However, there is a risk that this -- we could get a runaway corn situation. You said South America, and I would have said China. But there is always that risk, that we could have a short crop and a situation that could drive corn again. What we are going to do is stay up as close as we can to this thing and not give us that big exposure. If we get a runaway this summer, I think we will have locked our corn in well before that runaway occurs. But we will have to deal with it again.
That's the reality of corn. We will have to price it again. I think there is an equal risk that this thing could go the other direction. And so that's why I'm sort of playing down the middle of the corn.
Bo Manly - CFO
I think this is a different scenario than two years ago because frankly we don't have an overabundance of hog supply which would help create an environment where we will be able to be absorb additional increases through the value of the meat.
Larry Pope - President, CEO
Wasn't all of it, but we don't have the downside risk we had two years ago. We don't have cheap hogs at high price grain. We have high priced grain with high priced hogs and even at these prices where hogs are today, I know you aware, but world market for hog prices outside the US are dramatically higher. China is close to $1. Russia I understand is $1. Europe is $0.70. Mexico $0.70. There is a huge price difference between US and foreign pork. I think Bo makes a good point and I don't see big expansion going around the world that's going to drive pricing around the world back down. If anything, there is probably a little bit of reduction going on.
Bo Manly - CFO
Our major export competitors in the form of Canada and the EU are both reducing their herds as we speak, and every indication is that there is no expansion here in the United States. I think the fundamentals are very favorable.
Christine McCracken - Analyst
Thank you.
Operator
Our next question comes from the line of Akshay Jagdale from KeyBanc Capital Markets. Please go ahead.
Akshay Jagdale - Analyst
Congratulations. Thanks for taking the question. I wanted to ask about just, you alluded to normal profitability. If you look at a vertically integrated model in that hog production and pork processing together, what do you think normal margins are? Why is there a disconnect in the processing side today, relative to history, and on the hog production side, you are making above normal profits today. Can you help us understand the balance and where you think that plays out over time?
Bo Manly - CFO
I think going back to my prepared statements, I indicated I think there is some reversion to the norm in terms of these outstanding fresh pork margins we had. The question is, I think truly we probably have reached a resetting point in terms of what the structure will be for fresh pork. I don't know what that norm is. It used to be that we could make $3 to $5 a head. We have had some weeks where we were in excess of $20, $25, $30 per head. I don't think that will continue. I'm not sure when it goes back to normal whether that's a $6 to $8 normal or whether that's a $5 to $6. We don't know.
I'm not quite sure I can intelligently answer your question because we don't know all of the variables, Akshay.
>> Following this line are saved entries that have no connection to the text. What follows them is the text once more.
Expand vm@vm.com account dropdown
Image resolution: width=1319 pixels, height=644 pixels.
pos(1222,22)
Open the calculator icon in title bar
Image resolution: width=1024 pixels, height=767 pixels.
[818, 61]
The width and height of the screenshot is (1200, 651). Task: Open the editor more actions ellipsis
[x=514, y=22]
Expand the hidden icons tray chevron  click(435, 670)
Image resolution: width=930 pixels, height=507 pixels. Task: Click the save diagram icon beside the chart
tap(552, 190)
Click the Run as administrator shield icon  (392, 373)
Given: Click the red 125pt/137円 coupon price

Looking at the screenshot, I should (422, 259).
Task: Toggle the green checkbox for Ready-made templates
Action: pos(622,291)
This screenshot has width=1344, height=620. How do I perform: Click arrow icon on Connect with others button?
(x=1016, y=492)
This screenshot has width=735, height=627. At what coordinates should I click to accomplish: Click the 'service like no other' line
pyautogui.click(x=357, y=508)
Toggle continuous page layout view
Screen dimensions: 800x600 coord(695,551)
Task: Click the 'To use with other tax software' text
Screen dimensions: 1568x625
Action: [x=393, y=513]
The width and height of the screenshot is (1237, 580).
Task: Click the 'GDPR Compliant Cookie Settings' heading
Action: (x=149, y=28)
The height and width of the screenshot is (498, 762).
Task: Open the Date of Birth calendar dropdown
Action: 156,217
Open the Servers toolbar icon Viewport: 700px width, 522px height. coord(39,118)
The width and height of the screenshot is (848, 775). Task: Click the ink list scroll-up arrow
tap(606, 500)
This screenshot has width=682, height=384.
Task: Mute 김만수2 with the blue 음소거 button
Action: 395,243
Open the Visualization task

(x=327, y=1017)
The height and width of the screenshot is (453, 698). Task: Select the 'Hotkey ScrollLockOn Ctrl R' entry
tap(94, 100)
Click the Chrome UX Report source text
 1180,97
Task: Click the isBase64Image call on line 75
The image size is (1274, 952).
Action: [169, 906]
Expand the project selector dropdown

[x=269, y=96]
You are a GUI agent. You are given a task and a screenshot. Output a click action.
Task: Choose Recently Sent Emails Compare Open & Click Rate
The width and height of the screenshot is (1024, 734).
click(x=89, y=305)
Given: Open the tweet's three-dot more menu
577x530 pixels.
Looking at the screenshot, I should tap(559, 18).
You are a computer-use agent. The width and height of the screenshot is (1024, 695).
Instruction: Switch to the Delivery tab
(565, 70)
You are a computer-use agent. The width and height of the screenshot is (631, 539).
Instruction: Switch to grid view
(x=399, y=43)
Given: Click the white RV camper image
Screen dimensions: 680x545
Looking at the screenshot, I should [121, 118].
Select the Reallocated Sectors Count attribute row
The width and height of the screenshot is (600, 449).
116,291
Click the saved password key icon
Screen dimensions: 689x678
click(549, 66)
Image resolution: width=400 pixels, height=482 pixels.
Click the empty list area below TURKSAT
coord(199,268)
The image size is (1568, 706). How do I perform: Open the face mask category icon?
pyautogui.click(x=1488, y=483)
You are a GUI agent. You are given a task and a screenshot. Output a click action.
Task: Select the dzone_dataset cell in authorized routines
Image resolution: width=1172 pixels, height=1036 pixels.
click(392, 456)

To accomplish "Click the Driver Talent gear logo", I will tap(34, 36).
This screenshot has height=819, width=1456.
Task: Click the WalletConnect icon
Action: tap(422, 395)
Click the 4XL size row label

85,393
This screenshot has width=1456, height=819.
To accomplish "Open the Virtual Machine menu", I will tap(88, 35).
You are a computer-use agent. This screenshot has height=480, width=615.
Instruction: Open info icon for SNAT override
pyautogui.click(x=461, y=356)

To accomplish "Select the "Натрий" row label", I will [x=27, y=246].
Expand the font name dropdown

I think we maintain still the normal ranges we had for package meats in that $0.10 to $0.14 range. I think we will have some appreciation from the old to $3 to $5 norm for fresh pork. And I think that we are still looking in that $10 to $15 range as far as hog production is concerned.
Larry Pope - President, CEO
And add on to Bo's comment that one of the things that's really helped this complex is the export markets and the pricing in the export markets with the cheap weak dollar policy out there and the price of pork around the world, I think the export opportunities are going to be very good for the industry. They have not as of late been good for us, because we have so many good uses for the product domestically. The industry has done very well of exports and I do see that continuing, but I don't see the weak dollar policy changing and I don't see expansion going on, as you get a little bit of recovery around the world that's going to increase international demand and the US is the best place in the world, or one of the best places in the world, to raise pork and the opportunity on the export market will continue to give us good pricing discipline on fresh pork in this country.
Akshay Jagdale - Analyst
Okay, I will pass it along. Thanks.
Operator
Thank you. And our next question comes from the line of [Ryan Oxhandler] from Banc of America Merrill Lynch. Please go ahead.
Ryan Oxhandler - Analyst
Good morning guys, congratulations.
Larry Pope - President, CEO
Good morning, thank you.
Ryan Oxhandler - Analyst
Can you talk a little bit about -- you talked about supply but about demand in the US Sounds like export market is good. We had it looks like a little bit more production in the US than expected because hog weights have picked up. But pork prices actually remain pretty resilient. Can you talk about what you are seeing in the different channels on a demand side in the US?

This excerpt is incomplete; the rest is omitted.